I’m looking for more of a library that integrates with other programs, not a standalone program itself. I’ve seen other prolog implementations that fit the bill but they seem to rely on parsing program text from a clean state—they don’t “remember” facts on their own.
No, the standard evaluation model of Prolog is top-down, while that of Datalog is bottom-up. As such, some queries will perform very differently between the two.
Mozilla was working on the opposite, a Datalog of SQLite, with Mentat, now abandoned: https://github.com/mozilla/mentat

Strikes me as a basically sound idea and it would be lovely if someone picked up the ball.

Very good pointers, match my thinking on the topics I had considered.

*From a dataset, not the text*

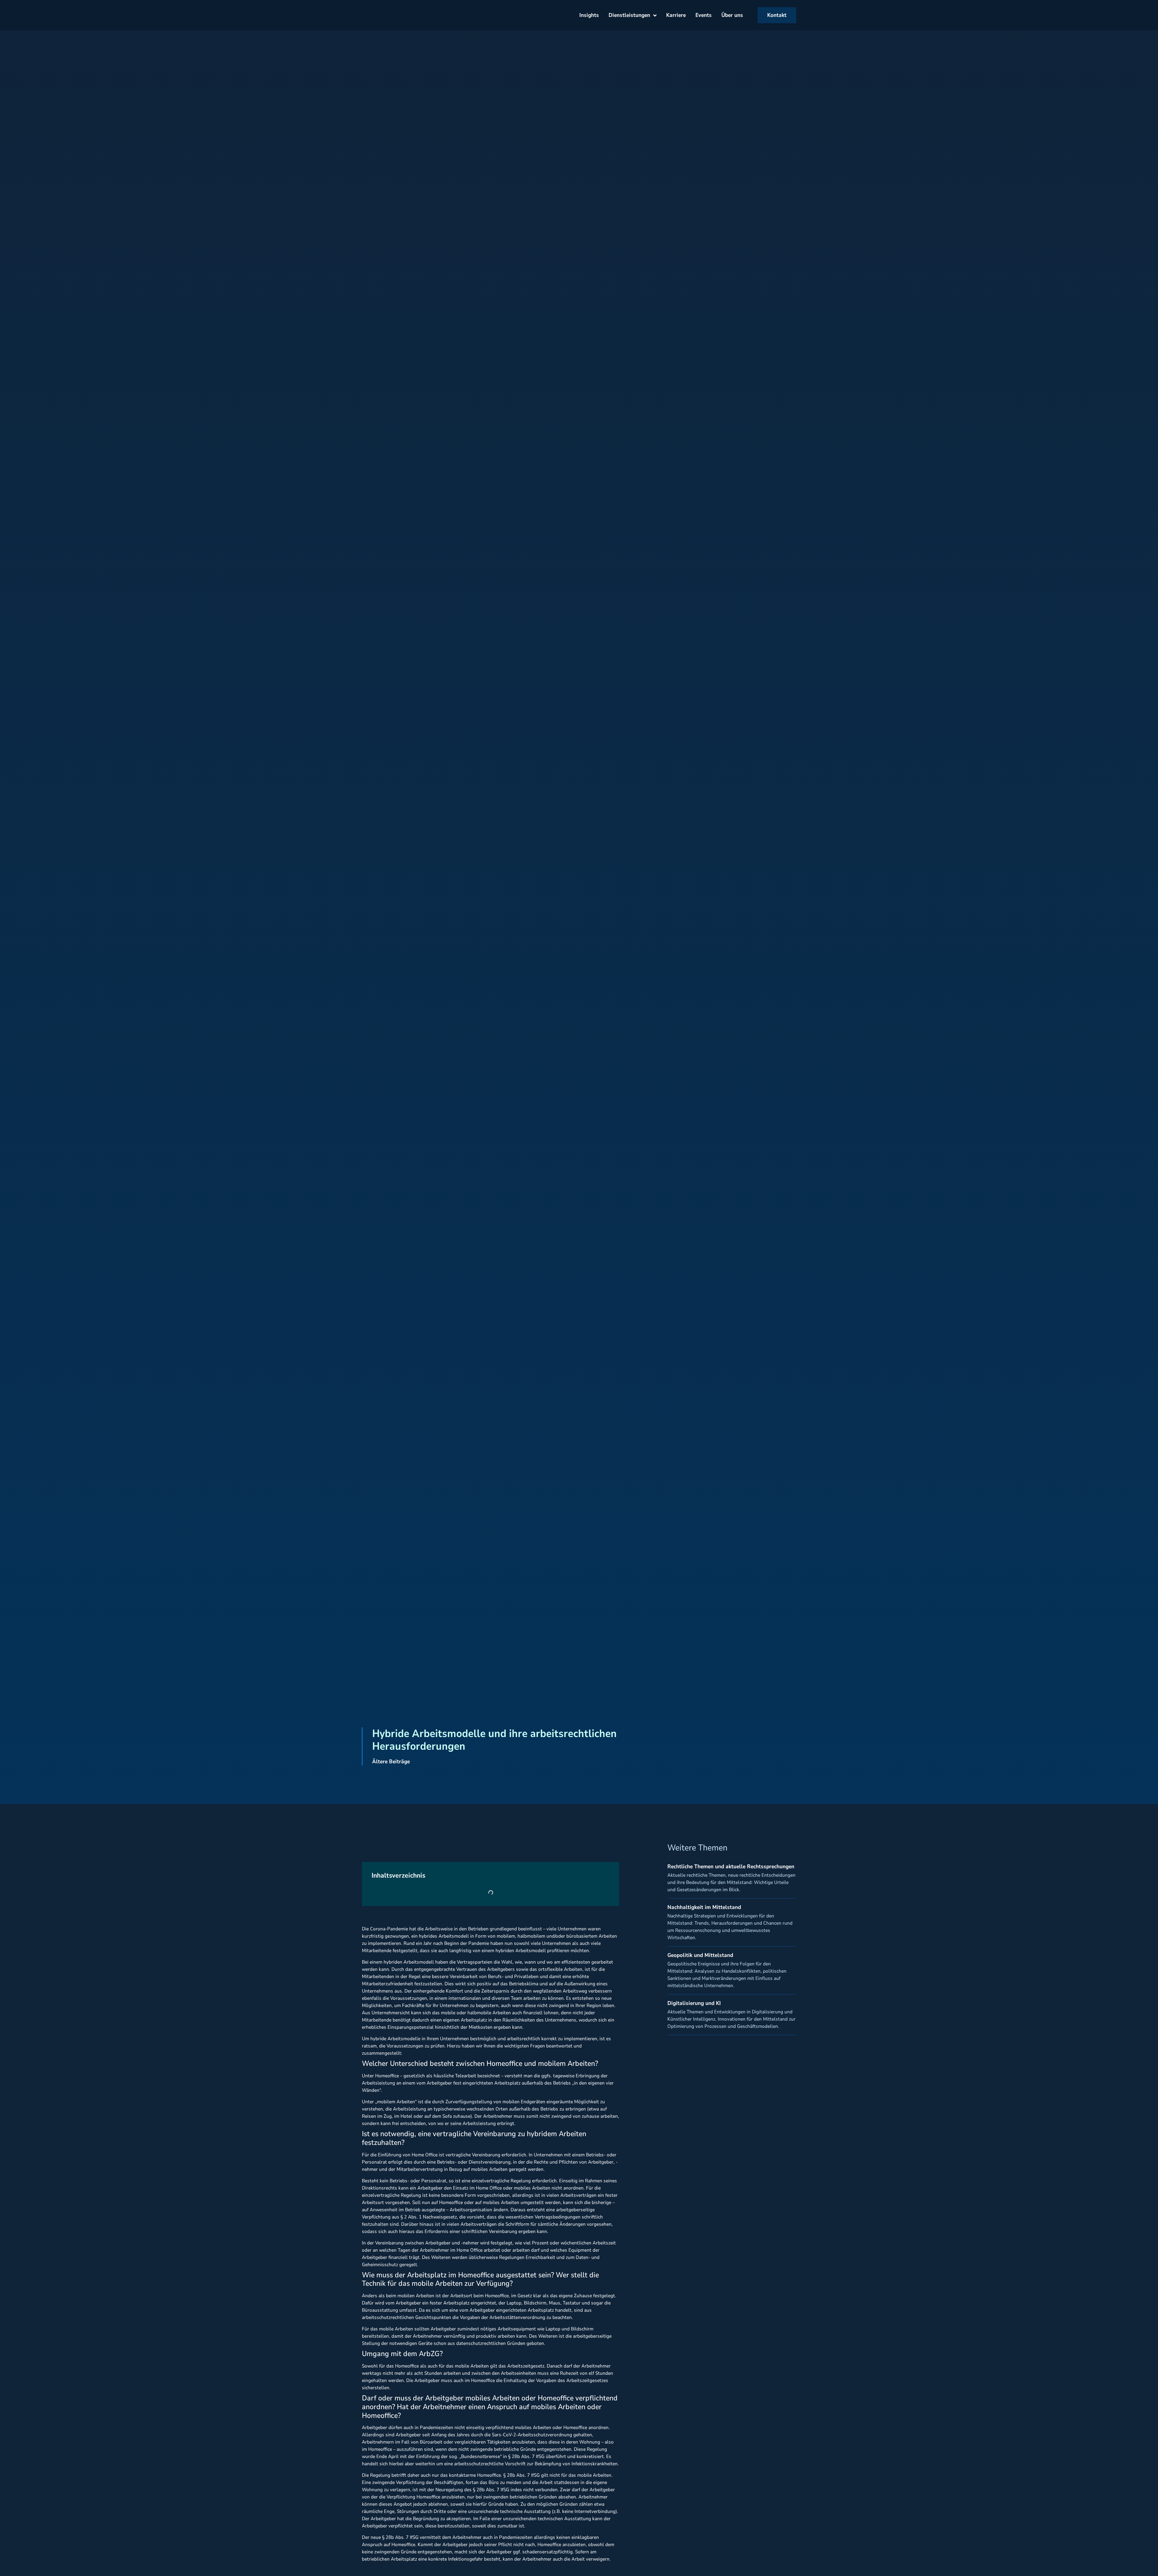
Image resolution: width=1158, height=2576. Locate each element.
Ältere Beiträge (391, 1761)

One thing though is that I'm not a fan of uuids, I think content addressing is sufficient if you build everything around that. Actually I feel all IDs can be content address and type/name/context. Ofc I'm approaching this slightly differently, I don't care about web browsers but I care about p2p and replication..

This is a false dichotomy.

As great as content addressed IDs are, they only allow you to build DAGs. Many domains require a graph to be properly modelled, a collision free string of random entropy is the best thing you can get, in terms of distributed-ness, for these scenarios.

There is a certain duality to unique identifiers and content addressed identifiers, both are best utilised together.

Unique identifiers are the antithesis of content addressing since they garble the advantage (digital commons or "torrents").

If you want a graph then you can just encode it in the data by having `n` content addresses and ca. `n^2` bits for the adjacency matrix.

The DAG of content addressess is only in the abstract when you have "unflattened" data and all you can do is chase the references to earlier content addresses. If you have some semantics for relating content addresses then you can flatten stuff into graph structures (or whatever you desire) by providing the relevant metadata (that relates the data in question).

Now you have more canonical data that can be content addressed.. This is the essence of what I am doing with datalisp.

Recognising this is a mainly Clojure audience, are there any Python equivalents of DataScript?
The big question is: if you don't need queries (which I agree you don't), then why bother with DataScript at all? Why not just store your data in native Clojure/ClojureScript data structures, using the right structure for each thing and use a small number of data access functions, possibly maintaining an index or two?

This is what I did: migrated an app (arguably a fairly complex one) from DataScript to native Clojure data structures. Not because I didn't like DataScript: I actually liked the idea a lot, but because I couldn't justify the cost in performance and complexity (in my case, DataScript not handling nil values was a problem as well).

The "Optimized B-Trees" section I _think_ is suggesting to get rid of datoms, which I 100% agree with. I do not think they add anything at all; IME you can have a collection of all attributes indexed by entity ID and then have additional indexes on top of that collection.

My stupid question is: why even bother with B-Trees? I believe asami[0] stores everything in memory using Clojure maps & sets.

[0] https://github.com/quoll/asami

I'm curious about this too. I think the clojure maps are backed by RRBTs (relaxed radix binary trees), and I've wondered how possible it is to take advantage of that structure for writing algorithms on top of (vs it being sort of "behind the scenes" only, taking care of immutability/persistence).